| Yang Akan Dikerjakan |
A. Menurut kutipan dokumen, pada tanggal berapa Junta Militer Myanmar mengeksekusi mati tujuh mahasiswa Universitas Dagon?
B. Tuliskan lanjutan kutipan dokumen tentang kemerosotan kebebasan di kawasan ini, dimulai tepat setelah kalimat terakhirnya.

| Kutipan Dokumen |
>>>

Tidak cuma di Indonesia, kemerosotan juga terlihat dalam level regional bahkan global. Negara kerap menggunakan pendekatan hukuman untuk menggerus suara alternatif dan oposisi yang menyerukan nilai-nilai demokrasi. Junta Militer Myanmar, misalnya, pada 7 Desember 2022 lalu mengeksekusi mati tujuh mahasiswa Universitas Dagon yang terlibat protes anti-rezim militer di Myanmar (OHCHR, 2022). Sebelumnya otoritas Filipina sembilan aktivis HAM terbunuh karena tindakan aparat pada Maret 2021 karena terlibat dalam protes mengkritik pemerintah. Di Malaysia, situasi kebebasan berekspresi dan media semakin memburuk karena dinamika politik pemerintahan yang terjadi. (External Policies of the EU, 2021)

<<<

Item dataset
>>>

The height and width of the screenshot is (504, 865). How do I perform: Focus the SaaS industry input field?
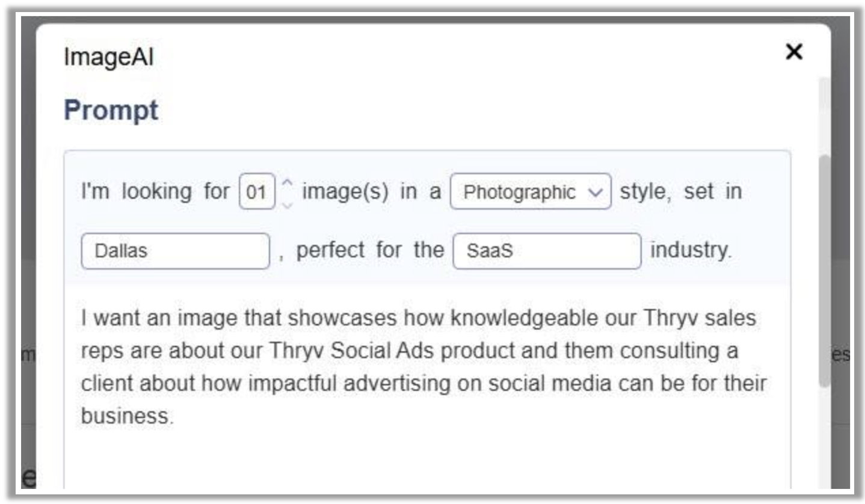click(546, 251)
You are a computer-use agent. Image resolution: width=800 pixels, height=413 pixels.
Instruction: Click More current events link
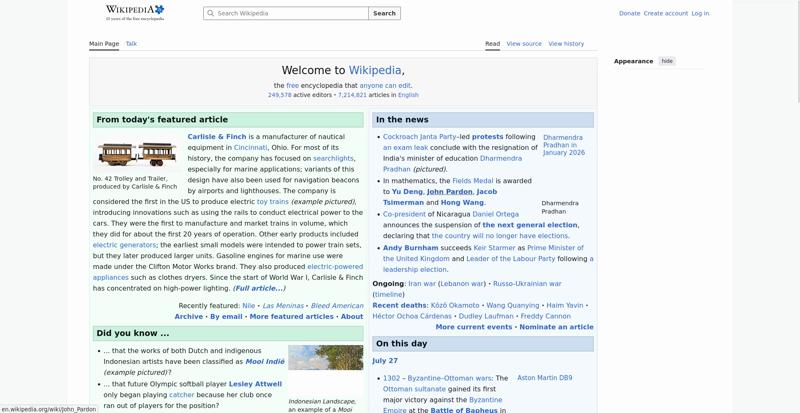pos(473,327)
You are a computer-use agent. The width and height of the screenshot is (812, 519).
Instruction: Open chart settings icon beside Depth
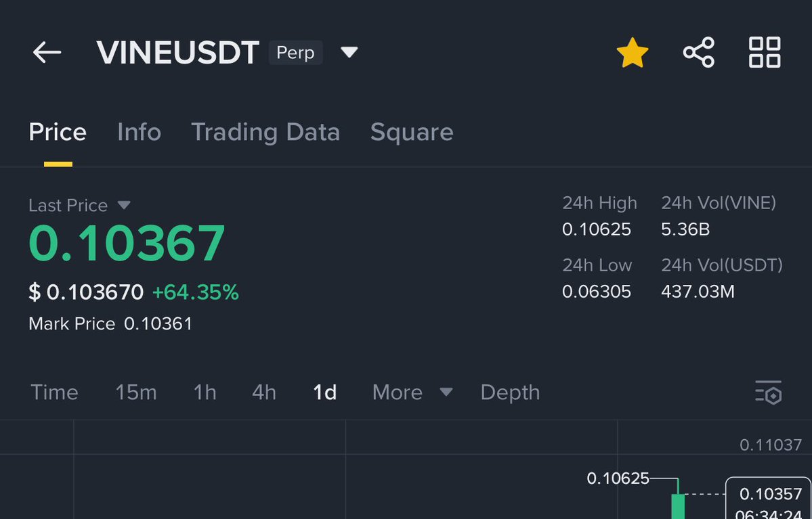(769, 392)
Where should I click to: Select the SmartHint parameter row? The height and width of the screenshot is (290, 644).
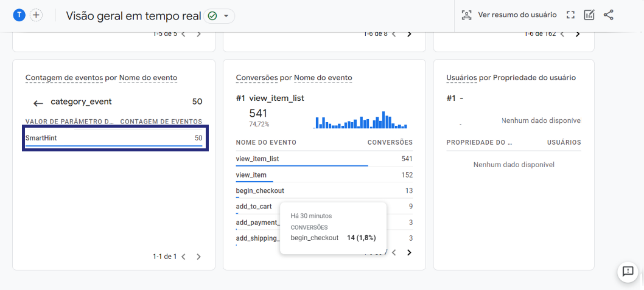pos(114,139)
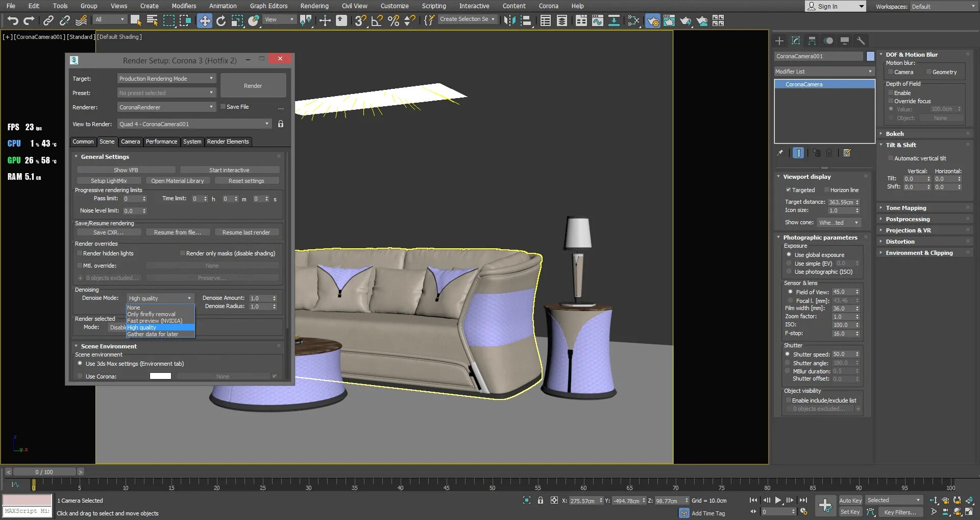Switch to the Render Elements tab
Image resolution: width=980 pixels, height=520 pixels.
228,141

<<<

| Jawaban Tiap Tugas |
A. Pada 7 Desember 2022.

B.
Dengan situasi yang kian terpuruk, masyarakat sipil global harus mulai mengencangkan sabuk pengaman ke depan. Inisiatif mempertahankan isu civic space di setiap forum internasional jadi keharusan untuk mengisi ruang-ruang yang semakin hilang akhir-akhir ini. Apa yang ditinggalkan oleh masyarakat sipil Indonesia pada gelaran C20 2022 perlu dilanjutkan oleh presidensi sebelumnya agar advokasi ini berjalan dengan berkelanjutan.

Belajar dari keberhasilan organisasi masyarakat sipil di negara-negara Global North yang menyepakati pembentukan Kelompok Kerja Civic Space di forum global mendatang, inisiatif serupa perlu didukung oleh publik luas agar setidaknya ruang-ruang yang hilang itu bisa direbut kembali. Tentu saja, itu bukan langkah satu-satunya, perlu konsolidasi lebih besar lagi ke depan antar elemen masyarakat sipil agar kebebasan sipil dapat diselamatkan. Terutama ketika otoritas tak lagi bisa diandalkan.

Jakarta, 22 Desember 2022

Koalisi Masyarakat Sipil untuk Pelindungan Civic Space
(CIVICUS, ICEL, PSHK, Lokataru Foundation, Kontras, YLBHI, YAPPIKA-ActionAid)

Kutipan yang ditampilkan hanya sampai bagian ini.